### DESCRIPTION OF THE TASK
Rewrite every entry below, replacing "Image resolution" with "Display resolution" and leaving everything else unchanged.

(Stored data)
============
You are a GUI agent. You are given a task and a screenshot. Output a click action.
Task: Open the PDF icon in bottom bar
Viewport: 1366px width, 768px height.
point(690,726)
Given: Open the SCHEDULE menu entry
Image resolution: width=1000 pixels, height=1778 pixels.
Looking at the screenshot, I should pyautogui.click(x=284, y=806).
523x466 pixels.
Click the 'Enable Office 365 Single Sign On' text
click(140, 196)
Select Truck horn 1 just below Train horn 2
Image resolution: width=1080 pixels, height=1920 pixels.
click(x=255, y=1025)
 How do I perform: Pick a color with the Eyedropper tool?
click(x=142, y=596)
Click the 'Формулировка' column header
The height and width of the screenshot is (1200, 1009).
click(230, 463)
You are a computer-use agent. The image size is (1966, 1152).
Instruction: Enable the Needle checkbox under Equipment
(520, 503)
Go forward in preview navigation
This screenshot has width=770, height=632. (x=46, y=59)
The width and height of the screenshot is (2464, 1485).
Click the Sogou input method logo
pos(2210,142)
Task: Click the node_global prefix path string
============
### TASK RESULT
You are a GUI agent. You are given a task and a screenshot. Output a click action.
Task: Open the PDF icon in bottom bar
Viewport: 1366px width, 768px height.
point(690,726)
Given: Open the SCHEDULE menu entry
Display resolution: width=1000 pixels, height=1778 pixels.
Looking at the screenshot, I should pyautogui.click(x=284, y=806).
523x466 pixels.
Click the 'Enable Office 365 Single Sign On' text
click(140, 196)
Select Truck horn 1 just below Train horn 2
Display resolution: width=1080 pixels, height=1920 pixels.
click(x=255, y=1025)
 How do I perform: Pick a color with the Eyedropper tool?
click(x=142, y=596)
Click the 'Формулировка' column header
The height and width of the screenshot is (1200, 1009).
click(230, 463)
You are a computer-use agent. The image size is (1966, 1152).
Instruction: Enable the Needle checkbox under Equipment
(520, 503)
Go forward in preview navigation
This screenshot has width=770, height=632. (x=46, y=59)
The width and height of the screenshot is (2464, 1485).
Click the Sogou input method logo
pos(2210,142)
Task: Click the node_global prefix path string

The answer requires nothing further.